Africa Center for Wholistic Ministries

Rev. Julius Olanrewaju Adegbola, Assistant Director, Urban and Wholistic Ministries
Rev. Julius Olanrewaju Adegbola
BTh, MA, BS, PhD (Honorary)
Assistant Director
Urban and Wholistic Ministries

The Africa Center for Wholistic Ministries is WATS Department of Urban and Wholistic Ministries is steadily moving forward. The primary foci of our efforts are prevention and care. To use a familiar analogy, we are focusing much more on the building of a fence at the top of the cliff, and relatively less on the running of the hospital at the base of the cliff. We are aware that the running of the hospital is more dramatic and perhaps appeals more to donors, yet we are keenly aware that HIV / AIDS is a highly preventable problem and that we therefore choose to focus major attention in that direction. However, we are also focusing strong attention on helping churches to learn to overcome the stigmatization of those with AIDS, and to learn how to come alongside those who are suffering with AIDS without rejecting them or entertaining irrational fears. Lagos alone has 1 million HIV-positive people, so our task is enormous!



HIV / AIDS Initiative Report

Red AIDS Ribbon

On Friday, June 7, 2007, we conducted our first HIV / AIDS all-day conference for area pastors. There were 165 pastors registered. Lectures were given by our own staff on HIV / AIDS, and outside experts included a representative from the Lagos state government, and Dada Alamutu, a federal employee who is an HIV / AIDS consultant. In addition we heard from an HIV-positive spokesperson advocating for more reasonable acceptance of those suffering with HIV / AIDS.



 

Launching HIV / AIDS Awareness

The first six months of 2006 were used to launch a pilot project designed to train fifteen seminarians to take HIV / AIDS education, prevention, care and impact mitigation into as many Lagos-area churches as possible. This involved the development of a highly replicable model for conducting seven weeks of training in each church, at four hours every weekend. The curriculum was expertly put together by the staff and supplemented with visual aids that could be easily transported around the city on public transportation.

Intensive training of the fifteen seminarians took place throughout this six-month start-up period. Deanna Cathcart, of OMS International, spent one month giving special training in the teaching of sexual abstinence, especially to vulnerable youth. The department staff members, including Dr. Sunday Komolafe, Dorothy Njoku, Jennifer Glass Harris, David Akobundu and Sunday Oloyede, then took the students through several weeks of training to become thoroughly conversant with the materials to be presented church-by-church.

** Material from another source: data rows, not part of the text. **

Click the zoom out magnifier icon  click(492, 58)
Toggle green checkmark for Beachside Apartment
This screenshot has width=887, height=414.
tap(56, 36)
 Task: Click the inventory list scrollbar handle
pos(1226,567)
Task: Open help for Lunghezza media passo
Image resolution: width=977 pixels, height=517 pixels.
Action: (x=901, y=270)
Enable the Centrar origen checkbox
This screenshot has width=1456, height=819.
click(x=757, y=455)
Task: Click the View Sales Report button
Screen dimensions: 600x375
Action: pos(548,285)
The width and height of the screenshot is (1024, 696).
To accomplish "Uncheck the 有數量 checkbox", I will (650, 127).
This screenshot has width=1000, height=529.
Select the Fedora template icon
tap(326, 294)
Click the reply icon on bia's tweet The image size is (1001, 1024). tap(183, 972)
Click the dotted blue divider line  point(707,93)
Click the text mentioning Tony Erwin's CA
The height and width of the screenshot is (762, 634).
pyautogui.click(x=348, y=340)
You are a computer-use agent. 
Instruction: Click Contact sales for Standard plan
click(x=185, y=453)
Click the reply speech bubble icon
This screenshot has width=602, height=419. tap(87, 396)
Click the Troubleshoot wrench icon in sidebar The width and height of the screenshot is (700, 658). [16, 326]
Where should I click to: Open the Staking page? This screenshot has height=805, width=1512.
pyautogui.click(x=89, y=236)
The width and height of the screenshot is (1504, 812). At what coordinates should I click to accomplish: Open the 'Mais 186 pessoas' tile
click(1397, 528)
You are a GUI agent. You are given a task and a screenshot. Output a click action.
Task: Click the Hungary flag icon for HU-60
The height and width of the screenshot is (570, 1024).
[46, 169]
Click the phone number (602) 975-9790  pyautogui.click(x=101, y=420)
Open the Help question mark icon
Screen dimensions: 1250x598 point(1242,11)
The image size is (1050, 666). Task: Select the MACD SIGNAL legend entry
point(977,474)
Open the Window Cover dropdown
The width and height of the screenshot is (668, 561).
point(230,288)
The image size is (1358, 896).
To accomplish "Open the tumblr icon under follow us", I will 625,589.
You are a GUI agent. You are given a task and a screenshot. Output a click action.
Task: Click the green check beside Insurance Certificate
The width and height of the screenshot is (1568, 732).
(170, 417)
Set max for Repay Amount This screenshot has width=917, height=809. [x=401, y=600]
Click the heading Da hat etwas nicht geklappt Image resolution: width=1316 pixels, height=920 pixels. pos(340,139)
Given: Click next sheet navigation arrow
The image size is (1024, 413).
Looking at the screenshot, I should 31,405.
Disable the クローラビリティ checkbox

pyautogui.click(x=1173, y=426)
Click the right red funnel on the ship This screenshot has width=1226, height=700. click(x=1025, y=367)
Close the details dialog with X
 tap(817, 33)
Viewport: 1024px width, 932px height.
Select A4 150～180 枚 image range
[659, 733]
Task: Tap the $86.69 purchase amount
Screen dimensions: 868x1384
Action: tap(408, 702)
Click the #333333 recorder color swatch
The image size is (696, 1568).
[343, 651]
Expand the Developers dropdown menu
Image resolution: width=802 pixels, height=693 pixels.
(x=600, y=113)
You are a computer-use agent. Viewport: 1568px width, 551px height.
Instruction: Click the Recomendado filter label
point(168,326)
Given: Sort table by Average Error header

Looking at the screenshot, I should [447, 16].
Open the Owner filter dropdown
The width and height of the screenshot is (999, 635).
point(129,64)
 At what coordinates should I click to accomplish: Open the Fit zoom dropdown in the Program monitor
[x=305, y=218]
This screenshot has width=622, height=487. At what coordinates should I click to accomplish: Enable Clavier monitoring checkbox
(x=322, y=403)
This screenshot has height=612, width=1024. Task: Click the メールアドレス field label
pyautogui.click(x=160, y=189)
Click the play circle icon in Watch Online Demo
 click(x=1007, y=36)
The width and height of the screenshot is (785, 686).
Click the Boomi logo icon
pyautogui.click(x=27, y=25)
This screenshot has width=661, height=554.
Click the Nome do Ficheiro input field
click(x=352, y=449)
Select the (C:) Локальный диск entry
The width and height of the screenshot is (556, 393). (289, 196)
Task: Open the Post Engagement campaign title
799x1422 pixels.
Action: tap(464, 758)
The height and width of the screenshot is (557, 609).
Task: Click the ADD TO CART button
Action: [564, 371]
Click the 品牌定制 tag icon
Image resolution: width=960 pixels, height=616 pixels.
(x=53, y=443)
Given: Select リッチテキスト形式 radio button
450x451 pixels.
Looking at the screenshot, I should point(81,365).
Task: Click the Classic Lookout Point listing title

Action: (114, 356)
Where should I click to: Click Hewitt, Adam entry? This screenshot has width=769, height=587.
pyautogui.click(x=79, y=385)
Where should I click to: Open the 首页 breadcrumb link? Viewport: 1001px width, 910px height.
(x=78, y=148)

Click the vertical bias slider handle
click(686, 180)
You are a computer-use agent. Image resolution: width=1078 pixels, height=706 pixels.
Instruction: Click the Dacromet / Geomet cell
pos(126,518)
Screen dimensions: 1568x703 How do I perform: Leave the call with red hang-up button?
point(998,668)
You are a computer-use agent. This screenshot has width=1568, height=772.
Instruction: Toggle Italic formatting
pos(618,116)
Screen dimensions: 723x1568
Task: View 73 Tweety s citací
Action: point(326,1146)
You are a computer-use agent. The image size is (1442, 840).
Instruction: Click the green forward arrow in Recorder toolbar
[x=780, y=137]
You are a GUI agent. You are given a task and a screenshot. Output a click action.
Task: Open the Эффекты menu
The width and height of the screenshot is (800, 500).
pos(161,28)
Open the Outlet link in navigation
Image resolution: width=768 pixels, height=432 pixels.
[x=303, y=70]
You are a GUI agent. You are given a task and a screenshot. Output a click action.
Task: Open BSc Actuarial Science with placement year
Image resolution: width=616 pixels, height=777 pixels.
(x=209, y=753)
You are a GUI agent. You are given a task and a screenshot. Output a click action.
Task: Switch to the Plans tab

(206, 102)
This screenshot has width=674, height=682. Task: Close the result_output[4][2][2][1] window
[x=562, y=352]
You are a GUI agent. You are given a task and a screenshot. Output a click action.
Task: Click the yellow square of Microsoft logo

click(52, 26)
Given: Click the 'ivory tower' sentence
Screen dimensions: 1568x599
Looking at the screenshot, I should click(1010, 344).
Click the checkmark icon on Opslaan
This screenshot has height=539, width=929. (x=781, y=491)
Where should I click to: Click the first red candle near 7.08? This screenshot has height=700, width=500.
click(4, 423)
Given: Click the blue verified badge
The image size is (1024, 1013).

In the month of September WATS received news that a mega-church in Kansas, USA, has made a decision to come alongside the seminary to help build a new multi-story Center for Urban and Wholistic Ministries building on our new campus. The center will contain a sizeable clinic, allowing us to expand the two-room clinic that has already been started on campus under the expert direction of nurse practitioner Florence Osume. In addition the new building will house offices, conference rooms and classrooms. The future of our Wholistic ministries focus is bright!